# new hgvc member - was my purchase worth it?



## tlmir (Feb 27, 2018)

Hello,

We went to a presentation at the Elara in Las Vegas on Sunday and purchased 5000 club points (every other year) plus 8000 bonus points for $21,770. Maintenance fee is about $900. Our assigned property is at the Elara during gold week. Was this a good purchase or should we consider rescission? We do not have a ton of vacation days per year, so we did not need a whole lot of points to start out with.

Thanks!!


----------



## Passepartout (Feb 27, 2018)

Rescind. Buy resale, Save Thou$and$!


----------



## jwalk03 (Feb 27, 2018)

Rescind.  Take time to learn the ins and outs of timesharing and then decide what system works best for you and save a FORTUNE buying resale instead of from the developer.  Don't delay.  You only have one chance to rescind, and that time is especially short in Nevada!! (5 days)

GIVEN ENTRIES:

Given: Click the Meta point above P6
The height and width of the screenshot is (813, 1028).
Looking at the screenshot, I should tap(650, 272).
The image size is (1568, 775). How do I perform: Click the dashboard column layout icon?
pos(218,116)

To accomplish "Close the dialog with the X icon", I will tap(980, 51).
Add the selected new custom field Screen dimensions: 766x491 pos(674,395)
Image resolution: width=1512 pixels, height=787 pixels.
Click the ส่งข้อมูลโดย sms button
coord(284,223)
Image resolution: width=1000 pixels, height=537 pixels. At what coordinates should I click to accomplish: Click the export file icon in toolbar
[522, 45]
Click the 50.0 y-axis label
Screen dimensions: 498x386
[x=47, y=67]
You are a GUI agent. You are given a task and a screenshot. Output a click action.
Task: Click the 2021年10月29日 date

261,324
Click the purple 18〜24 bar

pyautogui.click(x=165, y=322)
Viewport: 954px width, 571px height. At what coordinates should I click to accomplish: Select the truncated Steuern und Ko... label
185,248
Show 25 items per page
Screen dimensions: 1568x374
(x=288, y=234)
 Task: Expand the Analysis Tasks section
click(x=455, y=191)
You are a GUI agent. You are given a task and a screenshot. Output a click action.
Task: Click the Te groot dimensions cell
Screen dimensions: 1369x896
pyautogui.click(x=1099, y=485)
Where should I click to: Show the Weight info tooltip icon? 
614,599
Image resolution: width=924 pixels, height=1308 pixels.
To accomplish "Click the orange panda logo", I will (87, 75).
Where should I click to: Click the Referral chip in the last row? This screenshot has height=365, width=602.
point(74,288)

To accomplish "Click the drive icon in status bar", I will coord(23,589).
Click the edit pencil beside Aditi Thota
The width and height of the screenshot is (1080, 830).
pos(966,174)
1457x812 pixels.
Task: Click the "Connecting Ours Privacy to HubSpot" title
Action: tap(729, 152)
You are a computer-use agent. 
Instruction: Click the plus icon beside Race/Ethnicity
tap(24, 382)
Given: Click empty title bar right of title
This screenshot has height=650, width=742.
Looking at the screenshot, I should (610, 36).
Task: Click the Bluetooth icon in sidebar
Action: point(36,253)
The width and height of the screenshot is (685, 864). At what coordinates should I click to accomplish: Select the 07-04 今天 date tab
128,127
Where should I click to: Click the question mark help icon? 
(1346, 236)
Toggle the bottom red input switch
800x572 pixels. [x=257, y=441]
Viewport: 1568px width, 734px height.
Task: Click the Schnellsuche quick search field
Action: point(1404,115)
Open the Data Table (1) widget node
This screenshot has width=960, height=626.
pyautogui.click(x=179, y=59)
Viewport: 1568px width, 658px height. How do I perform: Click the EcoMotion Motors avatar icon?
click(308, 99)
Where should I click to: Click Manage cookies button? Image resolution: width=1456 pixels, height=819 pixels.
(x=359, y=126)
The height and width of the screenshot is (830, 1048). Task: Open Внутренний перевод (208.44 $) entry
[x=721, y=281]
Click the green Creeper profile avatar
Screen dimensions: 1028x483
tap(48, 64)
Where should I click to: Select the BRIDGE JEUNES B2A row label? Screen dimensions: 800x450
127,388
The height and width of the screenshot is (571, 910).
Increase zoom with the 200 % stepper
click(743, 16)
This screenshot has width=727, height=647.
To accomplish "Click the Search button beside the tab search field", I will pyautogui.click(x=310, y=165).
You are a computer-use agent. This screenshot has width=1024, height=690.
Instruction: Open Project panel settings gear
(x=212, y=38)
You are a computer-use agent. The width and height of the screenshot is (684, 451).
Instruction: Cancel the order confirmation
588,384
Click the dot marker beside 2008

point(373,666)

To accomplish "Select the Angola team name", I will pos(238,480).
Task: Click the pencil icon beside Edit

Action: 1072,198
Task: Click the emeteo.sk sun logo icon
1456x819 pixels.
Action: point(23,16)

TASK DESCRIPTION:
Using the timeshare forum thread, answer these:
(a) What price did the first poster pay for the points?
(b) About how much is the maintenance fee?
(c) According to jwalk03, how many days does a buyer in Nevada have to rescind?

SOLUTION FOR THIS EXERCISE:
(a) $21,770
(b) About $900
(c) 5 days